Yes, the following guidelines have been proposed:
Coefficient, r | ||
Strength of Association | Positive | Negative |
Small | .1 to .3 | -0.1 to -0.3 |
Medium | .3 to .5 | -0.3 to -0.5 |
Large | .5 to 1.0 | -0.5 to -1.0 |
Remember that these values are guidelines and whether an association is strong or not will also depend on what you are measuring.
Can you use any type of variable for Pearson's correlation coefficient?
No, the two variables have to be measured on either an interval or ratio scale. However, both variables do not need to be measured on the same scale (e.g., one variable can be ratio and one can be interval). Further information about types of variable can be found in our Types of Variable guide. If you have ordinal data, you will want to use Spearman's rank-order correlation or a Kendall's Tau Correlation instead of the Pearson product-moment correlation.
Do the two variables have to be measured in the same units?
No, the two variables can be measured in entirely different units. For example, you could correlate a person's age with their blood sugar levels. Here, the units are completely different; age is measured in years and blood sugar level measured in mmol/L (a measure of concentration). Indeed, the calculations for Pearson's correlation coefficient were designed such that the units of measurement do not affect the calculation. This allows the correlation coefficient to be comparable and not influenced by the units of the variables used.
What about dependent and independent variables?

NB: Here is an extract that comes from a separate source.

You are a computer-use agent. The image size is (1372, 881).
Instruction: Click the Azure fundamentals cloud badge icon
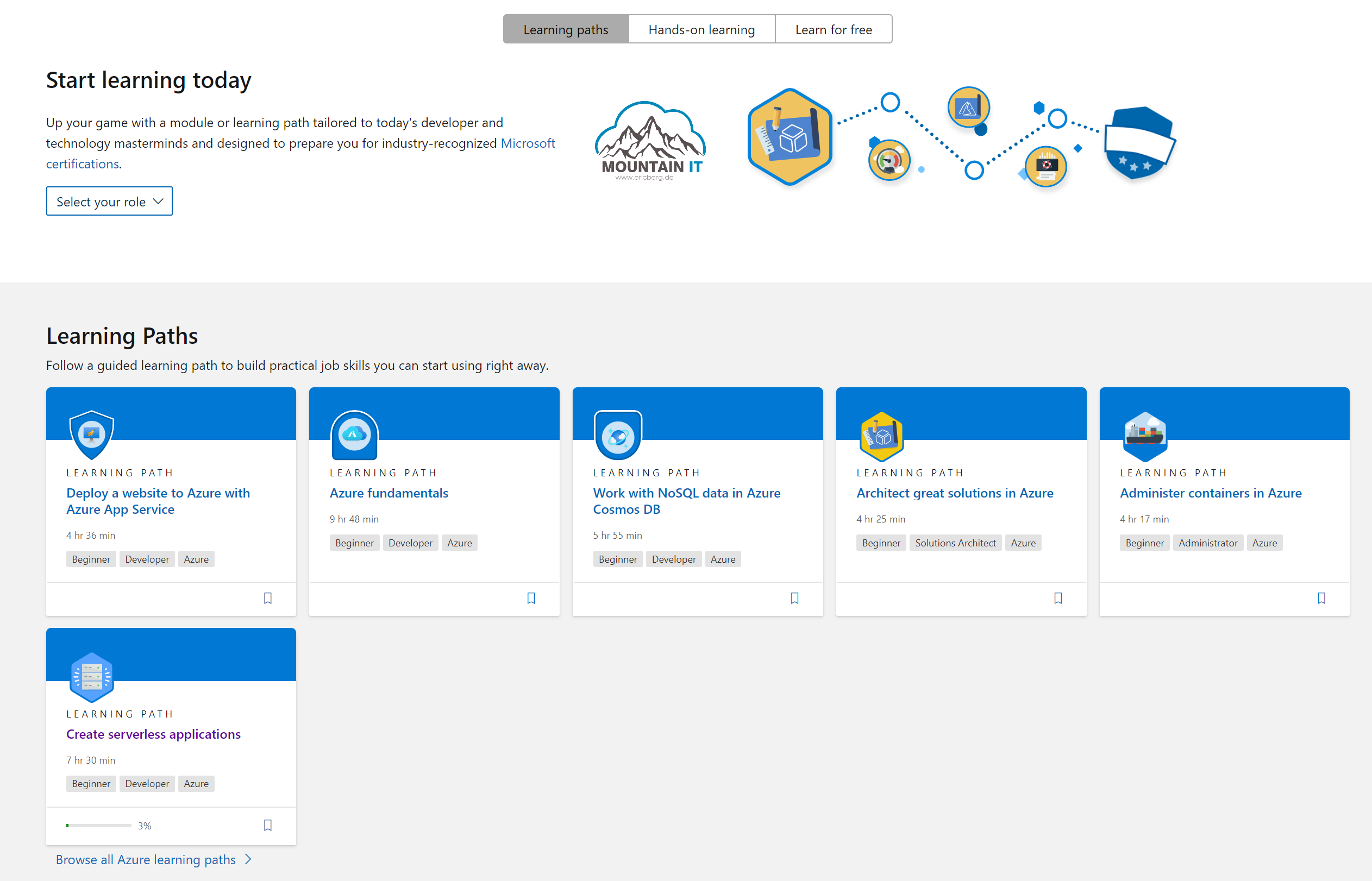pyautogui.click(x=354, y=436)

The Pearson product-moment correlation does not take into consideration whether a variable has been classified as a dependent or independent variable. It treats all variables equally. For example, you might want to find out whether basketball performance is correlated to a person's height. You might, therefore, plot a graph of performance against height and calculate the Pearson correlation coefficient. Lets say, for example, that r = .67. That is, as height increases so does basketball performance. This makes sense. However, if we plotted the variables the other way around and wanted to determine whether a person's height was determined by their basketball performance (which makes no sense), we would still get r = .67. This is because the Pearson correlation coefficient makes no account of any theory behind why you chose the two variables to compare. This is illustrated below:
Does the Pearson correlation coefficient indicate the slope of the line?
It is important to realize that the Pearson correlation coefficient, r, does not represent the slope of the line of best fit. Therefore, if you get a Pearson correlation coefficient of +1 this does not mean that for every unit increase in one variable there is a unit increase in another. It simply means that there is no variation between the data points and the line of best fit. This is illustrated below:
What assumptions does Pearson's correlation make?

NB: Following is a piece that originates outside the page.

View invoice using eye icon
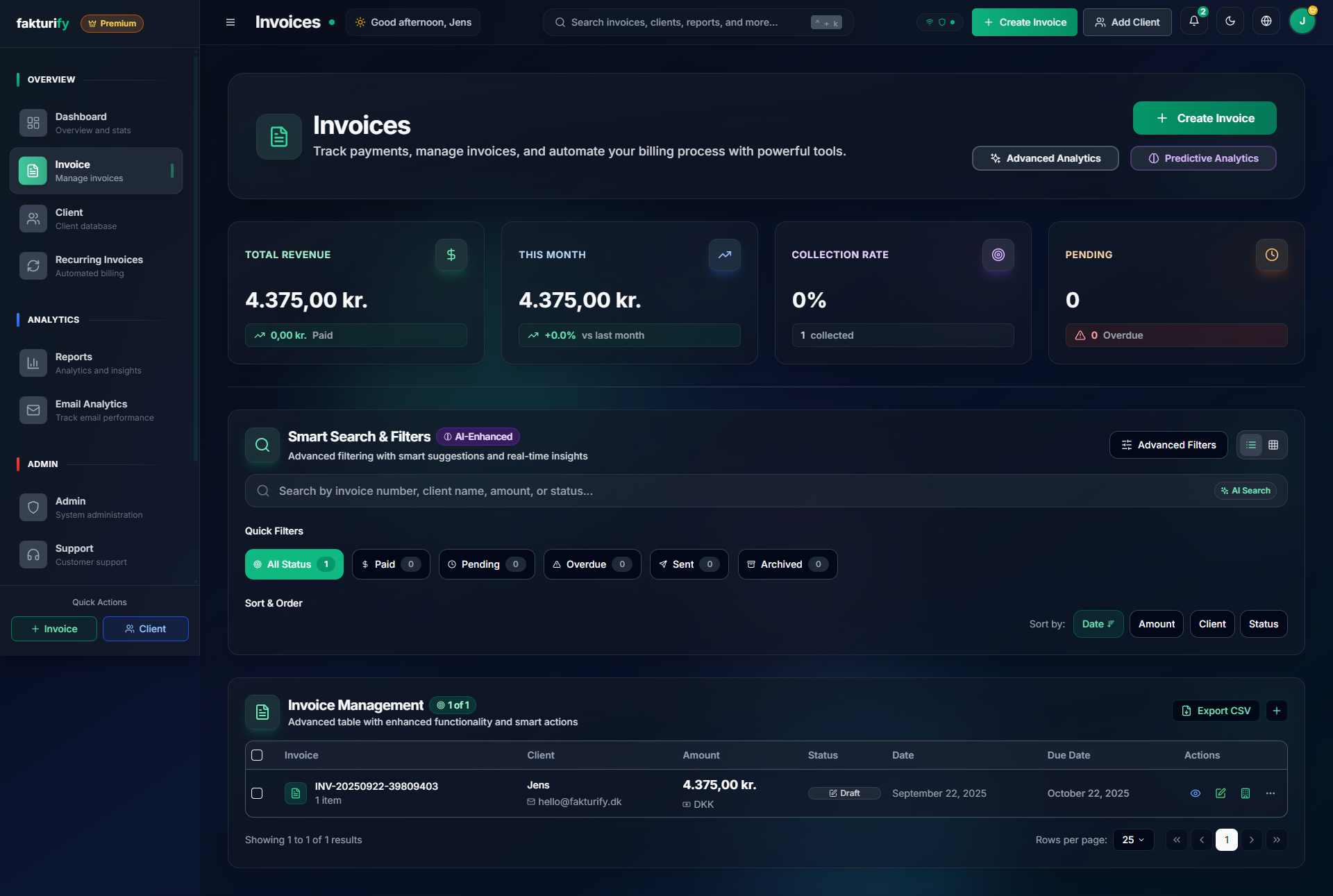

There are five assumptions that are made with respect to Pearson's correlation:
- The variables must be either interval or ratio measurements (see our Types of Variable guide for further details).

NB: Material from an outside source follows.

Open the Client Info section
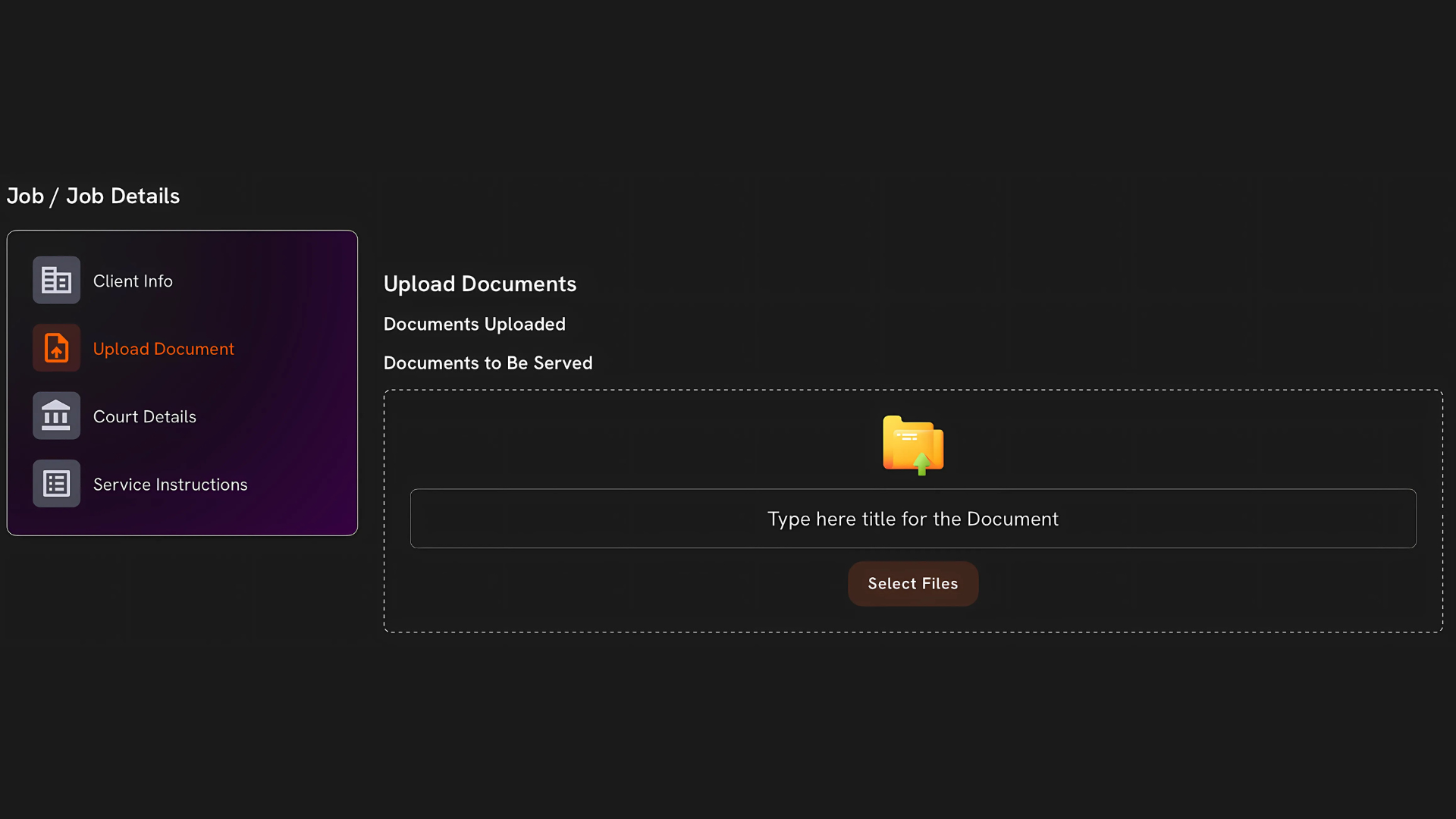Image resolution: width=1456 pixels, height=819 pixels. [x=132, y=280]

- The variables must be approximately normally distributed (see our Testing for Normality guide for further details).
- There is a linear relationship between the two variables (but see note at bottom of page). We discuss this later in this guide (jump to this section here).
- Outliers are either kept to a minimum or are removed entirely. We also discuss this later in this guide (jump to this section here).
- There is homoscedasticity of the data. This is discussed later in this guide (jump to this section here).
How can you detect a linear relationship?
To test to see whether your two variables form a linear relationship you simply need to plot them on a graph (a scatterplot, for example) and visually inspect the graph's shape. In the diagram below, you will find a few different examples of a linear relationship and some non-linear relationships. It is not appropriate to analyse a non-linear relationship using a Pearson product-moment correlation.
Comparison with regression
Comparison with regression
Correlation is almost always used when you measure both variables. It rarely is appropriate when one variable is something you experimentally manipulate.
Linear regression is usually used when X is a variable you manipulate (time, concentration, etc.)